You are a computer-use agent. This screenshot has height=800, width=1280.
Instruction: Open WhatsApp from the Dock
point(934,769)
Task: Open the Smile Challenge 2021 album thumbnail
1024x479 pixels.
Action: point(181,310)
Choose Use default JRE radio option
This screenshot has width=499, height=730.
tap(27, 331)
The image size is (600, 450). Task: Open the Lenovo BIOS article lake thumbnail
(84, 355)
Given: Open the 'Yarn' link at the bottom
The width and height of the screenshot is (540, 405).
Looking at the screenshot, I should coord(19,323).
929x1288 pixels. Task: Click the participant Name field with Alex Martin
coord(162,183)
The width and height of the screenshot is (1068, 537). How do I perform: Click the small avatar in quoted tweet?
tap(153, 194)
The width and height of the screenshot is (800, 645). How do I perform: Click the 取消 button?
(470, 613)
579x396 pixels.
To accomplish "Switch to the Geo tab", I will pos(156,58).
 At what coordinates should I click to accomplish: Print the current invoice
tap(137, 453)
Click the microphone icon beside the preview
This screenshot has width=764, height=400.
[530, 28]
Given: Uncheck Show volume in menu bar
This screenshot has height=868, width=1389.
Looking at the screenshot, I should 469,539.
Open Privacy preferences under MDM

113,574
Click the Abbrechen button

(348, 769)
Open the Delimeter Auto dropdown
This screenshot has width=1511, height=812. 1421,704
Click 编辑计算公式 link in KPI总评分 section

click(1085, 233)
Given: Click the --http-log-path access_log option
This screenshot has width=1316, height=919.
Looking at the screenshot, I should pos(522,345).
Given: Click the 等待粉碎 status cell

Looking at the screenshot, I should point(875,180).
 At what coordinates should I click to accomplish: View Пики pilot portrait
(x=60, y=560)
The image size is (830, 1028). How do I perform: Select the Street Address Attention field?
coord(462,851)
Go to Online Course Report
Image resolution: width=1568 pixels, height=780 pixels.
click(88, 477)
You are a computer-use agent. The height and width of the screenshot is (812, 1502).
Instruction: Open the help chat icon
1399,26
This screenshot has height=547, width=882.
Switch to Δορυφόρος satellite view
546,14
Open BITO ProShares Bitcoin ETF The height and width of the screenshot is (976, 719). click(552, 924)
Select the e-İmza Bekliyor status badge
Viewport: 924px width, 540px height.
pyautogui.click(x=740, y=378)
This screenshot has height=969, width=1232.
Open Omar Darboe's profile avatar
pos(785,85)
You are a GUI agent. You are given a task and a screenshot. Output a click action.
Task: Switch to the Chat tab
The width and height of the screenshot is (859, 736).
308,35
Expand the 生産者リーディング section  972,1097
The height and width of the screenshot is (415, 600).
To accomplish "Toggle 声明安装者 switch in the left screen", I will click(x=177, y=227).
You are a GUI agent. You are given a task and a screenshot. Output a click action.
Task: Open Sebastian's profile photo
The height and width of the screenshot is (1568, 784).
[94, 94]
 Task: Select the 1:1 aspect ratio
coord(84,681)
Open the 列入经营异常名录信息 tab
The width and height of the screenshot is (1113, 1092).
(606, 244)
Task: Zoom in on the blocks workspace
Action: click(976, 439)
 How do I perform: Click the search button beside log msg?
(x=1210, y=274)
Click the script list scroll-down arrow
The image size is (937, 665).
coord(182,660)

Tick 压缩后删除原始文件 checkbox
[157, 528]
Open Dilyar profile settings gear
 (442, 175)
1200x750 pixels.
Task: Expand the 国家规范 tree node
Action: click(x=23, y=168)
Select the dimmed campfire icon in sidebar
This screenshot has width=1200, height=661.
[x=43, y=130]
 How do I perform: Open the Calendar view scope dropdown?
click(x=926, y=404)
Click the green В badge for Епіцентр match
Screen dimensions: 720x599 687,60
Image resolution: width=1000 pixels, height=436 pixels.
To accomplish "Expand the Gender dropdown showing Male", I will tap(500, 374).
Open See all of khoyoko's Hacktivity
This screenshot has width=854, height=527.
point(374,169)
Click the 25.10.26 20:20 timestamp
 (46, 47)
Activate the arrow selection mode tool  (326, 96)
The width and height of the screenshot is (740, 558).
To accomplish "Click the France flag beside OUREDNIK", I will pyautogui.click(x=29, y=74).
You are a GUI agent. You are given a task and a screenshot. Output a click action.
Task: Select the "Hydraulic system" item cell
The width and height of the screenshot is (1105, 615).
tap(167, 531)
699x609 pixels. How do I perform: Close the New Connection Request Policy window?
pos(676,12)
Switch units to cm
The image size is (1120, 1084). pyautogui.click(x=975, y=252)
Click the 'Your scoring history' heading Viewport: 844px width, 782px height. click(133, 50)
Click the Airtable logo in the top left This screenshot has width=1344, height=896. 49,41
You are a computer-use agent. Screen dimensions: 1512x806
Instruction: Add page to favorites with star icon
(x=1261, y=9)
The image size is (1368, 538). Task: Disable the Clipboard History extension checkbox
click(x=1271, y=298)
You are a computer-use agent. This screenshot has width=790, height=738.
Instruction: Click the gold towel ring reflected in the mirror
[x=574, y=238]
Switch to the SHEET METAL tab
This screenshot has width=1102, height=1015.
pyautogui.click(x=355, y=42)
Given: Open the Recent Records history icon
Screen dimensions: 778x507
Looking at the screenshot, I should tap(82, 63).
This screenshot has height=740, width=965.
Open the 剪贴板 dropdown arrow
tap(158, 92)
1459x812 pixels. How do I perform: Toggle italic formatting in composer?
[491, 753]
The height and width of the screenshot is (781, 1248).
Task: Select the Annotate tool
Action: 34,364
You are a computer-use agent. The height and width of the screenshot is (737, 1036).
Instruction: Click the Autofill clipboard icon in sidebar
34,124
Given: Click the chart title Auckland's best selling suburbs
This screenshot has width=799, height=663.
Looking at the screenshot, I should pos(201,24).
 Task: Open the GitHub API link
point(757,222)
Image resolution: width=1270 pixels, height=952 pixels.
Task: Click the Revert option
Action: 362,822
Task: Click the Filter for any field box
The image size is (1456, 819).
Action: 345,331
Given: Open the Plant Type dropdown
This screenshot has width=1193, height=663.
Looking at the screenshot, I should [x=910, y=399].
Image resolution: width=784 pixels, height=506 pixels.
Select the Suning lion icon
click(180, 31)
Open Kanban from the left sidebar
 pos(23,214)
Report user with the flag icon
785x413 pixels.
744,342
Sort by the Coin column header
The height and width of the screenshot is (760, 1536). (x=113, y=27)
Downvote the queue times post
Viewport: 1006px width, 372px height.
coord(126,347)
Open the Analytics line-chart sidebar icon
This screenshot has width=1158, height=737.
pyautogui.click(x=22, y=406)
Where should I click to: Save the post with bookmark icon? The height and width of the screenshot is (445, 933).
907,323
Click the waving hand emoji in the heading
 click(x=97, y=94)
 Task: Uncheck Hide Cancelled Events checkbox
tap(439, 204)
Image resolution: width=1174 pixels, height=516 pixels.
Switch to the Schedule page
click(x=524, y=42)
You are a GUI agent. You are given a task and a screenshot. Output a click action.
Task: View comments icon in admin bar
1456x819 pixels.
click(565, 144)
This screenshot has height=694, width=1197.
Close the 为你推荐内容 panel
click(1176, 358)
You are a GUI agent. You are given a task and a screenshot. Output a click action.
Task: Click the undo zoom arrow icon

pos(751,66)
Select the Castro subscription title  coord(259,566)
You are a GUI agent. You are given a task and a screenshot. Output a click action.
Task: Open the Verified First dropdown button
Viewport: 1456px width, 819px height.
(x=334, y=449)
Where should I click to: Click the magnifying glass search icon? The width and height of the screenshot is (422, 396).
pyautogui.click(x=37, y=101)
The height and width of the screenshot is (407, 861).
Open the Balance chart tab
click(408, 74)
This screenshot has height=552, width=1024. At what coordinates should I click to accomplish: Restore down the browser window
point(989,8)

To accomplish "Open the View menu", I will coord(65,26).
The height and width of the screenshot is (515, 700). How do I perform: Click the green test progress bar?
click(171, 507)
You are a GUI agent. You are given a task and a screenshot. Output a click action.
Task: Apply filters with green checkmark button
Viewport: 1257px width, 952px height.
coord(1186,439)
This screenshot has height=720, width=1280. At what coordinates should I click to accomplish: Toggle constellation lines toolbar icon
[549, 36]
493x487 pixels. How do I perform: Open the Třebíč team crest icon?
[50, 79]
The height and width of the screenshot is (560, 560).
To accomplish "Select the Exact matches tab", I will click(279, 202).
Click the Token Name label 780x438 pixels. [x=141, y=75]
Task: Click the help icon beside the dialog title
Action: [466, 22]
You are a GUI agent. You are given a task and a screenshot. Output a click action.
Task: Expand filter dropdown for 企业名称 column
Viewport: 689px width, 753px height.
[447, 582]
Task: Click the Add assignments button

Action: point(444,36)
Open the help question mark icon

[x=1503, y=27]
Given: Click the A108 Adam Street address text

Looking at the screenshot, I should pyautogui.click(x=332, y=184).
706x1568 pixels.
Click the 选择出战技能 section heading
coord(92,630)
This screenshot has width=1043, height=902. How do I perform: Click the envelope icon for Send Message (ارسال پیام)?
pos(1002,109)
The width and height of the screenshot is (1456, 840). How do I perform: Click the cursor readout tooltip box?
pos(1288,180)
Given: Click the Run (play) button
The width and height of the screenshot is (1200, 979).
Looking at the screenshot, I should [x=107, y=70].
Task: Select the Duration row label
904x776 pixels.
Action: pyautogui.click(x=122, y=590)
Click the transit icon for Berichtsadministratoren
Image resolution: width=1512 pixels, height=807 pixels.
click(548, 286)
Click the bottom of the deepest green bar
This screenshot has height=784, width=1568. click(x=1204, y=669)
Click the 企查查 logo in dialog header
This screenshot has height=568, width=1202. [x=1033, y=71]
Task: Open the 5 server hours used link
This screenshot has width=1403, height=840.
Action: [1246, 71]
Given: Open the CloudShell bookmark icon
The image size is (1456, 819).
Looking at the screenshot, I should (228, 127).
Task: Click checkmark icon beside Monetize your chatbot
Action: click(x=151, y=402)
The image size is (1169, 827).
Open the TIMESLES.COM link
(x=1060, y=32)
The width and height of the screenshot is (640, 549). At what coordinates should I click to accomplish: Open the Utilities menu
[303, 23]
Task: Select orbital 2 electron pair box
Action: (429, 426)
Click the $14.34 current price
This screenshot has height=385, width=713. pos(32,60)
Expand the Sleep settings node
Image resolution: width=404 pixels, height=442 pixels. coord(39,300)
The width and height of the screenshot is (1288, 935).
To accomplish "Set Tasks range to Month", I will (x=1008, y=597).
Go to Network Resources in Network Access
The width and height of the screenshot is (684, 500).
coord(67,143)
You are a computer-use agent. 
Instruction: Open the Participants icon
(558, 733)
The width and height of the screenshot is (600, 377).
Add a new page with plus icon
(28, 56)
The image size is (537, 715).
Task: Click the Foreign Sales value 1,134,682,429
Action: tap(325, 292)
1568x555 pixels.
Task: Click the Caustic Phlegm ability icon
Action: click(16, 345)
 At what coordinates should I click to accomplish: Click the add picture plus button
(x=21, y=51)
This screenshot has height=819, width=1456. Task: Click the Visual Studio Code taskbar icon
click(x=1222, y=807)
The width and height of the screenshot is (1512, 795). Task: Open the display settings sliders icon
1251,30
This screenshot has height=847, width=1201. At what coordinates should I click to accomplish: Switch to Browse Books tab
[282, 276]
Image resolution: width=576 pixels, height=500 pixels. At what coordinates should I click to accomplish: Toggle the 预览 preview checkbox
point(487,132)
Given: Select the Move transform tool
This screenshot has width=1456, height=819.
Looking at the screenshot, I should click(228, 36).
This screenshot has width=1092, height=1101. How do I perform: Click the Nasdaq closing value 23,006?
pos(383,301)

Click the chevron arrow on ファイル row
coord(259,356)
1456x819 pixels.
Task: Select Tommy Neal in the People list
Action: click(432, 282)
______________________________
Exercise instructions: Convert the data lines into a JSON list of strings, one string per line and blank lines omitted, starting with the line containing "This screenshot has height=720, width=1280." and going on through the line containing "pos(1288,180)".

The completed task:
[
  "This screenshot has height=720, width=1280. At what coordinates should I click to accomplish: Toggle constellation lines toolbar icon",
  "[549, 36]",
  "493x487 pixels. How do I perform: Open the Třebíč team crest icon?",
  "[50, 79]",
  "The height and width of the screenshot is (560, 560).",
  "To accomplish \"Select the Exact matches tab\", I will click(279, 202).",
  "Click the Token Name label 780x438 pixels. [x=141, y=75]",
  "Task: Click the help icon beside the dialog title",
  "Action: [466, 22]",
  "You are a GUI agent. You are given a task and a screenshot. Output a click action.",
  "Task: Expand filter dropdown for 企业名称 column",
  "Viewport: 689px width, 753px height.",
  "[447, 582]",
  "Task: Click the Add assignments button",
  "Action: point(444,36)",
  "Open the help question mark icon",
  "[x=1503, y=27]",
  "Given: Click the A108 Adam Street address text",
  "Looking at the screenshot, I should pyautogui.click(x=332, y=184).",
  "706x1568 pixels.",
  "Click the 选择出战技能 section heading",
  "coord(92,630)",
  "This screenshot has width=1043, height=902. How do I perform: Click the envelope icon for Send Message (ارسال پیام)?",
  "pos(1002,109)",
  "The width and height of the screenshot is (1456, 840). How do I perform: Click the cursor readout tooltip box?",
  "pos(1288,180)"
]